Apesar da criatividade do diretor Ari Aster de brincar com o estereótipo que conhecemos hoje como “família nuclear”, declarando até mesmo que a história do filme Hereditário (2018) tem sim um “HappyEnd” para a família de Ellen, a verdadeira família da personagem, que no caso seria sua seita (minoria religiosa), quando conseguem seu plano final de finalmente trazer Paimon à terra, comemoram juntos na casa da árvore da família Graham (Buzzfeed, 2018).Ele, infelizmente, não ousa nas representações culturais arquetípicas dos papéis femininos dispostos no filme, pelo contrário, vimos até mesmo um “reforço” dos mesmos.
Bridget é o objeto de desejo de Peter e todas suas aparições giram em torno dela ser seu interesse sexual. Joan é uma “bruxa completa” com ritos e manifestações religiosas voltadas ao misticismo ligados à sua questão maternal. Ela é quem repara a distância que Ellen deixou da família, após a sua morte, e vai “seduzindo” os Graham para dentro do circuito do rito à Paimon. Charlie, o mal encarnado, é o “corpo errado” de Paimon que acaba sofrendo de sua mãe castradora e da influência da entidade, sendo até mesmo decapitada. Por fim, Annie, como boa mãe, má mãe, mãe castradora e mal encarnado, é cerceada e acompanhada do olhar sádico-voyeuristico em toda a narrativa.

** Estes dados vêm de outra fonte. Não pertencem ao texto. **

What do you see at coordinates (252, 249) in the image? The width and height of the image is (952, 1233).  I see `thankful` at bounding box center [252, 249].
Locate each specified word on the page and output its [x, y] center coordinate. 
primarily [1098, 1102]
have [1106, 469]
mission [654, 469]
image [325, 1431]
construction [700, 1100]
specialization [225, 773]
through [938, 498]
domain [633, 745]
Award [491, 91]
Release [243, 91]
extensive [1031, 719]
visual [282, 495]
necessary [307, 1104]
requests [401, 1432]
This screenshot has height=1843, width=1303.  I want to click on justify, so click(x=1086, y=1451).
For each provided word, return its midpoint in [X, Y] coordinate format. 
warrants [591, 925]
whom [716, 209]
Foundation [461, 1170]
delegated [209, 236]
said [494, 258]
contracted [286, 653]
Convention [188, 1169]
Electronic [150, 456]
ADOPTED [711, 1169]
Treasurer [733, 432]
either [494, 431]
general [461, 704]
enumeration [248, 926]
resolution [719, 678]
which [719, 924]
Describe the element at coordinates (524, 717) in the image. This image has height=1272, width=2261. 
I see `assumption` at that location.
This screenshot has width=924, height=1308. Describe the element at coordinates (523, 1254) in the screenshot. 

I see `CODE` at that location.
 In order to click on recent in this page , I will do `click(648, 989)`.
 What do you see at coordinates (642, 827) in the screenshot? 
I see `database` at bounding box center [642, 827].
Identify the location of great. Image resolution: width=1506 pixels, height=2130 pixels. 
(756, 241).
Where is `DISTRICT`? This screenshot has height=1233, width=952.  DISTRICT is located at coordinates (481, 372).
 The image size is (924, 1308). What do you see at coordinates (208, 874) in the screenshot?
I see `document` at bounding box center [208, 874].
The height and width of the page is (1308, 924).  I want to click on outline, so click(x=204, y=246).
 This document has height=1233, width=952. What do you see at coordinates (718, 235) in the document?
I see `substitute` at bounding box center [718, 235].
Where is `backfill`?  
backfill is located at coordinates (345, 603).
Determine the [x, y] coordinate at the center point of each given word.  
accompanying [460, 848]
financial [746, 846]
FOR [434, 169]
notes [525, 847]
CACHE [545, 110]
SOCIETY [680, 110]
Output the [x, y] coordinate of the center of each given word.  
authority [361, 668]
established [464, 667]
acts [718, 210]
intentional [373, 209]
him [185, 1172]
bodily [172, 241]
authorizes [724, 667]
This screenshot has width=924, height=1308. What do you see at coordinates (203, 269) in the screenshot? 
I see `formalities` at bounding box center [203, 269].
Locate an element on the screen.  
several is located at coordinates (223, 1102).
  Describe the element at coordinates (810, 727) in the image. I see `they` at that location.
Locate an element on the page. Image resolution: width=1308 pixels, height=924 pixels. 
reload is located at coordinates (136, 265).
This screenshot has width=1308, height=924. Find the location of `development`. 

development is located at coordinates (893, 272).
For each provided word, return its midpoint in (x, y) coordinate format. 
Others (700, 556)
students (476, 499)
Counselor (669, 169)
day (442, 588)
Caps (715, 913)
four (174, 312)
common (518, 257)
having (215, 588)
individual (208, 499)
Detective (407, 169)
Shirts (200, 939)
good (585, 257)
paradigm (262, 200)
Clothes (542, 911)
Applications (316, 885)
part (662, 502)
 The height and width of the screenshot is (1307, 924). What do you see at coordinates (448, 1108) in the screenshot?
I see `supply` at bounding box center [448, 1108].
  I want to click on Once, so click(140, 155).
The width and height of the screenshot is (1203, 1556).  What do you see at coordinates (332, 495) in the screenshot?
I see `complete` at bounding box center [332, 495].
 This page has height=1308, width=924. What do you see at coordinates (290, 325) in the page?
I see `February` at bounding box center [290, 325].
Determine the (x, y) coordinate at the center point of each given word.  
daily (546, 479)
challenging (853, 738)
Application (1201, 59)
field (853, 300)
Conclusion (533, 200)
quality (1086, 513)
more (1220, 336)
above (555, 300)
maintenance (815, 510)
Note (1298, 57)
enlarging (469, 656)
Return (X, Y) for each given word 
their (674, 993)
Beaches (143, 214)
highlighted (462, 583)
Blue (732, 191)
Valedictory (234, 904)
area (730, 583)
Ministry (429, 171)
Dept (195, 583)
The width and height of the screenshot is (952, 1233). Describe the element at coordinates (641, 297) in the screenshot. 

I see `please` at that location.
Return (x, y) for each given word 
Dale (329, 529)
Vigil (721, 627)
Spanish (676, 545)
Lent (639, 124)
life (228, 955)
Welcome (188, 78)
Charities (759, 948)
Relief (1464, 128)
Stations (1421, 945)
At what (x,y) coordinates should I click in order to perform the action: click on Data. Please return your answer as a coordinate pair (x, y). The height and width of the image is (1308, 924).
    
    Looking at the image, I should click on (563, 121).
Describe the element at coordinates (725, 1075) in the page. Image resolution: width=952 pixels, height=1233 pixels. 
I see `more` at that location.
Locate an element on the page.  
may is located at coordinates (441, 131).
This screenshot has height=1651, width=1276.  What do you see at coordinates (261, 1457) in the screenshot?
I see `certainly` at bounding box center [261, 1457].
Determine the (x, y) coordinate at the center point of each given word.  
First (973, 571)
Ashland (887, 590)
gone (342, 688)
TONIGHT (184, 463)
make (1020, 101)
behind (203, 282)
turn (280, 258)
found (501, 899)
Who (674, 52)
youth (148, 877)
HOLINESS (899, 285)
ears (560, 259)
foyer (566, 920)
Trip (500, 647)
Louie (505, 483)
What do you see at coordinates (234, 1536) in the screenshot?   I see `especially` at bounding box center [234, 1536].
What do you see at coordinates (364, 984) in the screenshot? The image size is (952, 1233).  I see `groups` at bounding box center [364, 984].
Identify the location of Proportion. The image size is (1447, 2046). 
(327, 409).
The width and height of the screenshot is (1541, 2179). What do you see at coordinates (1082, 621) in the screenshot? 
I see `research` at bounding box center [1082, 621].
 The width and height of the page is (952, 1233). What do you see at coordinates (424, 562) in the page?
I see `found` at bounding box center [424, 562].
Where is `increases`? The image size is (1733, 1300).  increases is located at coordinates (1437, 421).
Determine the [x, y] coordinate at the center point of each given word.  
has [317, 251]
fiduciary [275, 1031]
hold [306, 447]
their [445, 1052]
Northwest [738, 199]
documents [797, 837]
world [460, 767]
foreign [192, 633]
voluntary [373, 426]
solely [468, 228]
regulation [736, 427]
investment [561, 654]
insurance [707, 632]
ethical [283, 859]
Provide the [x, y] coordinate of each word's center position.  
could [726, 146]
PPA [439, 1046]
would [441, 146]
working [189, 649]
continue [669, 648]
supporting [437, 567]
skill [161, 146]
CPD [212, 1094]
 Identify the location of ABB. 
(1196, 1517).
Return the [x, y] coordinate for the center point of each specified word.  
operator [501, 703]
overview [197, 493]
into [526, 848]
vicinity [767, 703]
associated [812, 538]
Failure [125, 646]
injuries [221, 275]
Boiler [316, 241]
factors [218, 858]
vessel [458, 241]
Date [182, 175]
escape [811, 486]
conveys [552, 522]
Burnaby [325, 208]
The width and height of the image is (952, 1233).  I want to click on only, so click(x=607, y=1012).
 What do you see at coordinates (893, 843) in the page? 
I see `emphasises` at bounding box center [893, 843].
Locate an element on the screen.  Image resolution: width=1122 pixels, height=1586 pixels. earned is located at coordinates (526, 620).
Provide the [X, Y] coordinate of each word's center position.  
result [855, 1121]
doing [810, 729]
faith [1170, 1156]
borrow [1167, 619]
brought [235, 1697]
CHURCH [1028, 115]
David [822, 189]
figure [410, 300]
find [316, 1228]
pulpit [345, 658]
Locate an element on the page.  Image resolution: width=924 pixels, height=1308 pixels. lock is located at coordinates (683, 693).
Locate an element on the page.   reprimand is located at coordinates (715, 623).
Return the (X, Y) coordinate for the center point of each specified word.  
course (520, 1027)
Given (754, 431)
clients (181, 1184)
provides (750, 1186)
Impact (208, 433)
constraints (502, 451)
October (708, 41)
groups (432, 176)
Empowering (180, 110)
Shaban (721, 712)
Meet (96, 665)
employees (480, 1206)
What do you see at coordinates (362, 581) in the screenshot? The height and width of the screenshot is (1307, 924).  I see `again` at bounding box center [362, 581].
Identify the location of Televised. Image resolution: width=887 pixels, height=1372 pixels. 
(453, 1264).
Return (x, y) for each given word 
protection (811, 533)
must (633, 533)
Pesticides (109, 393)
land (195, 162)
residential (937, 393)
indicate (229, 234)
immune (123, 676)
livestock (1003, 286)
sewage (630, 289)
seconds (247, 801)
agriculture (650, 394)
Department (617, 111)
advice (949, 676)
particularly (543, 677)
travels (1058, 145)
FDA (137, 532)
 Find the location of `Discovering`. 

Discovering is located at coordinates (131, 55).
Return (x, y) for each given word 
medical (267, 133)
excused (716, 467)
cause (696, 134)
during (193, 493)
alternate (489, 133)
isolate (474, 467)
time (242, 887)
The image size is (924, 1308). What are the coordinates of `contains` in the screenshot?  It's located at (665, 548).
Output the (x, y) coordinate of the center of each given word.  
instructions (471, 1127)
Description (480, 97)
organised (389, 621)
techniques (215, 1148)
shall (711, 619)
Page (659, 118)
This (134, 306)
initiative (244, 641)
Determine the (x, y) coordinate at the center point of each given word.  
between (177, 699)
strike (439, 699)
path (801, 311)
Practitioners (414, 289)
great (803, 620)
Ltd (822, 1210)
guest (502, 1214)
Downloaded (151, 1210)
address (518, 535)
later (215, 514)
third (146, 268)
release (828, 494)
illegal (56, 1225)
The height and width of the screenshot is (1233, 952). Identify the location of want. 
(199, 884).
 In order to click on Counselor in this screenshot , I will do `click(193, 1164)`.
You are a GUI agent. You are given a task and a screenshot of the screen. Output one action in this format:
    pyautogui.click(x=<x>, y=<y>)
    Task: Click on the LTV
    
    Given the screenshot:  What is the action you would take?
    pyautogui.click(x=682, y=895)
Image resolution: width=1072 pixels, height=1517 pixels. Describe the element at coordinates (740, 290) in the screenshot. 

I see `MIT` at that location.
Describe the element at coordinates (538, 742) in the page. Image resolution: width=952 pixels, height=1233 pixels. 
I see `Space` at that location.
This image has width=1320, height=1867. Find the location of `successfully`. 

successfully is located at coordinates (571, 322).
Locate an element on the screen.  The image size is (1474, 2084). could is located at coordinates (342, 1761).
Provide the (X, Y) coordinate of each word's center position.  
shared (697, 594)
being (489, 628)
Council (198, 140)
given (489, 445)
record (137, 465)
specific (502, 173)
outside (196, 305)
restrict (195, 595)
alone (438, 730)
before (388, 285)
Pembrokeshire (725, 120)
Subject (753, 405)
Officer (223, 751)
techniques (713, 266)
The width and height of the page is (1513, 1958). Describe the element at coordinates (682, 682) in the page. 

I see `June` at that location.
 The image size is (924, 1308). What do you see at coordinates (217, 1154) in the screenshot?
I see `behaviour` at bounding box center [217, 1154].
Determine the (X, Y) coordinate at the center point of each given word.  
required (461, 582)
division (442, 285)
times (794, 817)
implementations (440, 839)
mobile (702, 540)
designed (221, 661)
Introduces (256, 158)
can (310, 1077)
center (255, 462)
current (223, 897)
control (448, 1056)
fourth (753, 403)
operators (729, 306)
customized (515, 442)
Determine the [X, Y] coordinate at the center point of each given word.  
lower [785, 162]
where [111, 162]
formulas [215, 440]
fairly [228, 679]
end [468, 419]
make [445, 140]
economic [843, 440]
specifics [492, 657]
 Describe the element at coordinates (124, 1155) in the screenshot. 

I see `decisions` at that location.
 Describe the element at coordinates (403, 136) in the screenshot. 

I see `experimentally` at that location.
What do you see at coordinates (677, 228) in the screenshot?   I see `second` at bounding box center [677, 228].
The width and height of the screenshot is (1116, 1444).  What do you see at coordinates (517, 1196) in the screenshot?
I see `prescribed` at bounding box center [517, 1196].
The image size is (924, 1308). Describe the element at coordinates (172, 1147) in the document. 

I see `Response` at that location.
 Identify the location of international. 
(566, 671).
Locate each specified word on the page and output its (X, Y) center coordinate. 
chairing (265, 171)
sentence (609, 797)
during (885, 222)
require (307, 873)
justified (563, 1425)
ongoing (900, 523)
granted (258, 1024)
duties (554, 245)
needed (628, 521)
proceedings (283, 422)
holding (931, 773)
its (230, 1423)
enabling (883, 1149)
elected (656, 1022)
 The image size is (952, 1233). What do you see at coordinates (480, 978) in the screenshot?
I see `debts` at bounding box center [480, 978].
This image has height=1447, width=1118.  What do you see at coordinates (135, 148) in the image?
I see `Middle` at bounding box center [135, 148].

Ellen seria a mulher mais autônoma e “dona do próprio destino”, que não está presa ao condicionamento da maldição, mas ela é quem insere sua família na maldição, atrelando à personagem ao mal. Todas suas ações e desejos são condicionados ao seu comprometimento com seu objetivo final: trazer o seu amado demônio a terra.
Em relação a estas representações arquetípicas das personagens e quando associamos aos olhares postulados por Mulvey (1983), sádico-voyeurista e fetichista, dos espectadores em relação às personagens femininas da narrativa cinematográfica; trazendo ao debate também as perspectivas do filme Hereditário (2018) em relação aos olhares postulados por Robert Stam (2003), câmera, diegético e espectador, podemos encontrar possíveis explicações para o grande sucesso e impacto cultural do longa.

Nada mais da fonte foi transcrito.